When to use agentkernel instead: You want to run sandboxes locally. You want multi-language auto-detection beyond JavaScript. You want multiple backend options. You need agent-specific compatibility modes.

Other notable projects

Fly.io Machines -- Firecracker-based VMs with millisecond boot times. General-purpose compute, not specifically designed for AI agent sandboxing but usable as a sandbox backend.

Blacksmith Sandboxes -- Full VMs with Docker support, optimized for CI/CD and build performance. Currently in beta.

Rivet Sandbox Agent SDK -- Not a sandbox itself, but a universal API that normalizes interactions across multiple coding agents and sandbox providers (Daytona, E2B, Vercel, Docker). An abstraction layer rather than infrastructure.

agentkernel's position

agentkernel occupies a specific niche: local-first, VM-isolated sandboxing for AI coding agents.

Most alternatives are cloud services. They're the right choice if you're building a SaaS product that needs sandboxed execution at scale and you don't want to manage infrastructure.
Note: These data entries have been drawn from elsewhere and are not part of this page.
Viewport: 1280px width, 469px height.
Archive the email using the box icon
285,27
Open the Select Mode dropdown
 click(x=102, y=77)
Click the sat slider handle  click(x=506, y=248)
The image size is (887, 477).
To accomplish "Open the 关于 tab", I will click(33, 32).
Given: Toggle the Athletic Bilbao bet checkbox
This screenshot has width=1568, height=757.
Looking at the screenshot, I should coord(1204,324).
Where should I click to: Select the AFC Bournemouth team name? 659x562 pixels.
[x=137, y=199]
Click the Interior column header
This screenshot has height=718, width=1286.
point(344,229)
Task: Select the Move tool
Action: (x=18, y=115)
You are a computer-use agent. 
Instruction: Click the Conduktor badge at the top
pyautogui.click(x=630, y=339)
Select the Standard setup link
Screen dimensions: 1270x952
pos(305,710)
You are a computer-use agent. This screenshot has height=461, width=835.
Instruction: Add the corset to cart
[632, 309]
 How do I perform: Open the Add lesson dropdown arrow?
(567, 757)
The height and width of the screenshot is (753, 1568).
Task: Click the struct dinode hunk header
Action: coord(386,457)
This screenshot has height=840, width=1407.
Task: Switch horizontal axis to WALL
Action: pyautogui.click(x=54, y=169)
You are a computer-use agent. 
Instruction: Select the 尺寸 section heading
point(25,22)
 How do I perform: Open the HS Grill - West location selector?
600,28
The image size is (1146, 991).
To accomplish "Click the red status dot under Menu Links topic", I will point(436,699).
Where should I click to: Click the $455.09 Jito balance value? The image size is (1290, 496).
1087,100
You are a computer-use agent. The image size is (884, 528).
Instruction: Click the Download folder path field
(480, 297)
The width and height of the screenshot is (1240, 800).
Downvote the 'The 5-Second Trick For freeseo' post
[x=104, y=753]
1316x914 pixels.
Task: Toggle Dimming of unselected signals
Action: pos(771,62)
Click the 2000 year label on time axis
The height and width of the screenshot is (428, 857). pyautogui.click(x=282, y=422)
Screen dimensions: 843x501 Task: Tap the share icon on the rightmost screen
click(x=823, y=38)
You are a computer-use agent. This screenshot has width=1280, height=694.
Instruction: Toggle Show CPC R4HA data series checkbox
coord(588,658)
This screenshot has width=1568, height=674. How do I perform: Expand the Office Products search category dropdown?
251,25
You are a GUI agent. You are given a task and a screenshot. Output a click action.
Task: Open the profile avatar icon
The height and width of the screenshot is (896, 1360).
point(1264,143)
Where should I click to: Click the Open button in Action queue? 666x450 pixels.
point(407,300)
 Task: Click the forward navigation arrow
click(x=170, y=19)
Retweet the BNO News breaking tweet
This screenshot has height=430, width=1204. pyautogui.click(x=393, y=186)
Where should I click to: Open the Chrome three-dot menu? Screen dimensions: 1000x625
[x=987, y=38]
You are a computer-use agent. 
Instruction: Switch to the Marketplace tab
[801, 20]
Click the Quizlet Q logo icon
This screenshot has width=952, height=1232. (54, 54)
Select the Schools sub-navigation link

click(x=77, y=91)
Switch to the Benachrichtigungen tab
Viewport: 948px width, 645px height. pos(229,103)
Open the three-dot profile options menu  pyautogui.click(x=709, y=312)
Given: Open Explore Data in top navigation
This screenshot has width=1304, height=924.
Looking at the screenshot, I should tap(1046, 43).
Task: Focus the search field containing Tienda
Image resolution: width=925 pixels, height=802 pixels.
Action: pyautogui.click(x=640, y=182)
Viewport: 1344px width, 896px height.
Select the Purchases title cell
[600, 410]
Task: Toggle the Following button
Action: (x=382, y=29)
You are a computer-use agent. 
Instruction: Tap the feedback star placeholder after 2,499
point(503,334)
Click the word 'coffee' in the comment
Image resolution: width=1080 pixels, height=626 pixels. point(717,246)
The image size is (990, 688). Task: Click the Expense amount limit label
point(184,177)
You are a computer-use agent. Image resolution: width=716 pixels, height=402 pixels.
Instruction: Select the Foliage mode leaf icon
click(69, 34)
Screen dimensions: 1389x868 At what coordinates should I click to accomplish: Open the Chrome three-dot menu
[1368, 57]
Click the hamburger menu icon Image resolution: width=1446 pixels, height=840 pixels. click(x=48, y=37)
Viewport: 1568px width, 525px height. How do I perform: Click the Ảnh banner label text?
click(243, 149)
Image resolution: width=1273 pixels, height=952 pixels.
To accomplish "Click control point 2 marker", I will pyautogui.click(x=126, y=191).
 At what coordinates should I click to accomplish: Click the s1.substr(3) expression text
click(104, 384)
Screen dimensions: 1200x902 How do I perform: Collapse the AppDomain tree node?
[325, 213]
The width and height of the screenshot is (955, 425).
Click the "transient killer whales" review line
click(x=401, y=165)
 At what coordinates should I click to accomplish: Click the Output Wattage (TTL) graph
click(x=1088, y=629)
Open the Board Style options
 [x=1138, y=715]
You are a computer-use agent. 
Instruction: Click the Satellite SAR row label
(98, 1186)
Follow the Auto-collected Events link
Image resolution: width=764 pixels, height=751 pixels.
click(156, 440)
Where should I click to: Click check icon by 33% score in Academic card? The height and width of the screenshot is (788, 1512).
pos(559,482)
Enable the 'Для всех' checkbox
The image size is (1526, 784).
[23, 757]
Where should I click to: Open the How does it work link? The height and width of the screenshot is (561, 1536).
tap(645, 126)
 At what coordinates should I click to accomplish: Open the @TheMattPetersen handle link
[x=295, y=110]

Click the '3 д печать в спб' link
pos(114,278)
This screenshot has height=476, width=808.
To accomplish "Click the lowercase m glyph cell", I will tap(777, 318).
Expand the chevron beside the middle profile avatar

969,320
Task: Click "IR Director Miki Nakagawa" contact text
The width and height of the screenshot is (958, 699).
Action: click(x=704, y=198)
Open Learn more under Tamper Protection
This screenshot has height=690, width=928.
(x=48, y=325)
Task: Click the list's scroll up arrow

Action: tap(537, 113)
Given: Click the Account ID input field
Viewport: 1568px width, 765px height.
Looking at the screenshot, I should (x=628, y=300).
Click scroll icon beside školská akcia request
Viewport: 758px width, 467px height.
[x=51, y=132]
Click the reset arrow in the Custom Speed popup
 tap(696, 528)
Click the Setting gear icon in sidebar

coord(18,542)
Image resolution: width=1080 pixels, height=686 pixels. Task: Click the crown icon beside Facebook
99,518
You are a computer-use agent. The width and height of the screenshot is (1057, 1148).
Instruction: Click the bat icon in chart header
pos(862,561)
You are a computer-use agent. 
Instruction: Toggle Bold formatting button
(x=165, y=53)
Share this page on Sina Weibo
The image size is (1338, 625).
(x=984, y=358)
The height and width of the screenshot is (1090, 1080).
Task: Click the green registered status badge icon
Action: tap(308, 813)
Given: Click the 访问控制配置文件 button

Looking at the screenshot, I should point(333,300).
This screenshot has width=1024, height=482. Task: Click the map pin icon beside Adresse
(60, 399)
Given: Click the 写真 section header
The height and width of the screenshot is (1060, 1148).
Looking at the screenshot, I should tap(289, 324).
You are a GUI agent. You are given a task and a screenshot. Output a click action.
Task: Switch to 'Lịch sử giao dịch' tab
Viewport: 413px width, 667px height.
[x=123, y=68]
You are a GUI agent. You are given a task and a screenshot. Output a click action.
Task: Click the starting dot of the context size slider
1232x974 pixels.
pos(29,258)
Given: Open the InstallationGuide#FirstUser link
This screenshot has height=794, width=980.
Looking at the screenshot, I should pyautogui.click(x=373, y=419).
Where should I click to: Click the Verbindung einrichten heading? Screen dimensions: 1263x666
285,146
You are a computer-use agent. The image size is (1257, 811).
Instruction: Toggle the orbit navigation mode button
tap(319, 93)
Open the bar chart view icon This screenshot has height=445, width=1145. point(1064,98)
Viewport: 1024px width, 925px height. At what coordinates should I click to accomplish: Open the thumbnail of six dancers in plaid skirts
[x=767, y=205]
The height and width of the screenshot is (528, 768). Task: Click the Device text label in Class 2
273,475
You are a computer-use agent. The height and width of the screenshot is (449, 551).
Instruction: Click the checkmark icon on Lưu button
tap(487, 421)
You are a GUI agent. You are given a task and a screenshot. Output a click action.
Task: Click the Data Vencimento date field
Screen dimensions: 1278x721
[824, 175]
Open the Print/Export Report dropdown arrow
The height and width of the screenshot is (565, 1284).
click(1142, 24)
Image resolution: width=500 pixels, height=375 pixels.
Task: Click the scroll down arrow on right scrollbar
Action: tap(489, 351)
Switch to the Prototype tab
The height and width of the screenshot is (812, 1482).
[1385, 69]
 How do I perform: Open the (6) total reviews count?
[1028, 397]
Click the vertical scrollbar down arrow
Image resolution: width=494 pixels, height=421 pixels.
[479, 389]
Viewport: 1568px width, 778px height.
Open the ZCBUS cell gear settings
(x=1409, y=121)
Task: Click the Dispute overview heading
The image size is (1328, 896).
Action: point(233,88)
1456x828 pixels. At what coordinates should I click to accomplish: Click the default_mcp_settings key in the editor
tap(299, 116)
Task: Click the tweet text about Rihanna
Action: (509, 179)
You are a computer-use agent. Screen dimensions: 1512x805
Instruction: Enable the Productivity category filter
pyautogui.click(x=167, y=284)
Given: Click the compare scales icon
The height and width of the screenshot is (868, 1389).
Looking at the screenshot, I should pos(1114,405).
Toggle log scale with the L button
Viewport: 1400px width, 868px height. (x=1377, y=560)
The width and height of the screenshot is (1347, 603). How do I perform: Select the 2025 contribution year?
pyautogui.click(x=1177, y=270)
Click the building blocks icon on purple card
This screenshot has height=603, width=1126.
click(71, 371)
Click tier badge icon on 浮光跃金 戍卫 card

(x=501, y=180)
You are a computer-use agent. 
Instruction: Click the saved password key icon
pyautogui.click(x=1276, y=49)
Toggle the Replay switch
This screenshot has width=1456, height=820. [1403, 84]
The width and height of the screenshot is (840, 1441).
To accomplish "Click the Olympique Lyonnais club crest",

But they require sending your code to a third party, they charge per execution, and they introduce a network dependency.

agentkernel is for developers who want to run AI agents on their own machines with real isolation. Your code stays local. There's no account to create, no API key to manage, no bill at the end of the month. On Linux, you get Firecracker microVMs -- the same technology that powers E2B, Deno Sandboxes, and AWS Lambda. On macOS, you get Docker, Podman, or Apple Containers as fallback backends.

The trade-off is clear: you run the infrastructure yourself. For a single developer or small team running agents locally, that's a feature. For a platform serving thousands of users, a managed cloud service is the better fit.